Cuando el discípulo está listo

El testimonio de un estudiante sobre trabajo con los vendedores ambulantes

Por Andrés Barragán

“No hace mucho un vendedor ambulante me contó que estaba reuniéndose con otros colegas y con algunos profesores de los Andes, para ver cómo podían superar algunas dificultades. Asistí a un par de reuniones en las que primaba un escepticismo general. Mi relación con los vendedores ambulantes se reinició meses después cuando decidí hacer un 'proyecto dirigido': estudiar algunos procesos de convivencia en el interior del grupo Amigos de los Andes. En el grupo estaban discutiendo la legitimación del trabajo de la venta ambulante. No obstante las divisiones internas, ya no encontraba el escepticismo de antes y pude ver vínculos más estrechos. Siempre tuve claro que mi papel allí no podría ser protagónico sino de facilitador y testigo de lo que ellos vivían. Asumir este papel seguía un principio ético pero también una lógica práctica: no es eficaz que un agente externo decida el camino por tomar. La lógica interna de una organización difiere profundamente de cómo uno creería que debería funcionar. En este sentido, mi relación con los Amigos de los Andes fue un pequeño choque con la realidad, pues algunos de sus logros se llevaron a cabo a través de una lógica que para mí no era la ideal. Esta es la gran lección que me ha dejado trabajar con los Amigos de los Andes. En las universidades se subraya siempre la idea de que nosotros somos el futuro de la nación; se presupone que somos los que “sabemos” y podemos entender el mundo, y por eso debemos ser quienes corrigen los errores a nuestro alrededor... se nos enseña, en otras palabras, a ser interventores. He aprendido que las cosas no son así: hay otro tipo de aprendizajes—más allá de los puramente intelectuales—que son igualmente válidos e incluso más apropiados a la hora de resolver ciertos problemas. Si asumimos esta responsabilidad de facilitadores, que no de interventores, podemos ser más útiles en este tipo de actividades; el interventor rara vez puede contradecirse ni puede quedar descalificado ante quienes interviene... ¿y su aprendizaje?

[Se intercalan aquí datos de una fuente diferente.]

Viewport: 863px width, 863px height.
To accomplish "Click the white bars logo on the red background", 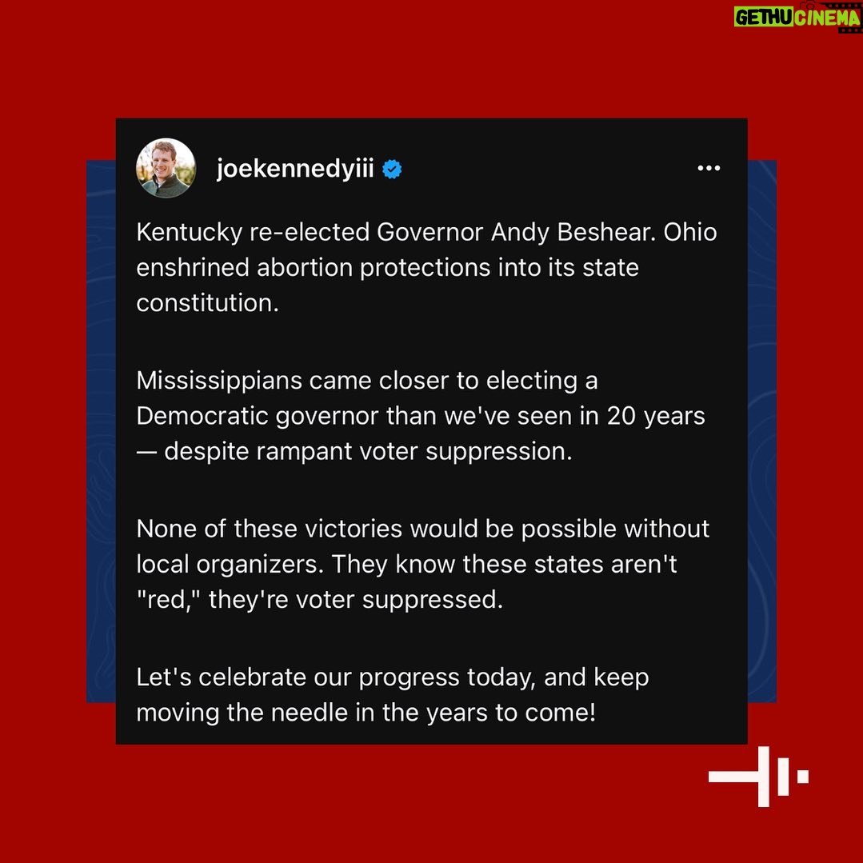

Después de hacer mi proyecto tuve que distanciarme del grupo y supe de problemas que prácticamente disolvieron la organización. Por estos días pude acompañar de nuevo a los vendedores que están reuniéndose otra vez. En la última sesión todavía percibí algunos de los desacuerdos de siempre. Sin embargo, en cuestión de segundos todos decidieron hacer una recolecta para ayudar a una de las vendedoras que estaba muy mal de salud. Se fijó una nueva reunión y no se dijo más, pero en el fondo todos salimos con la espalda un poco más erguida, sabiendo que poco a poco los vendedores ya están aprendiendo a pescar por sí mismos. No porque alguien de los Andes les haya mostrado cómo y por qué hacerlo, sino porque ellos mismos lo han decidido así. ”

 

Andrés Barragán is a senior at the Universidad de los Andes in Industrial Engineering.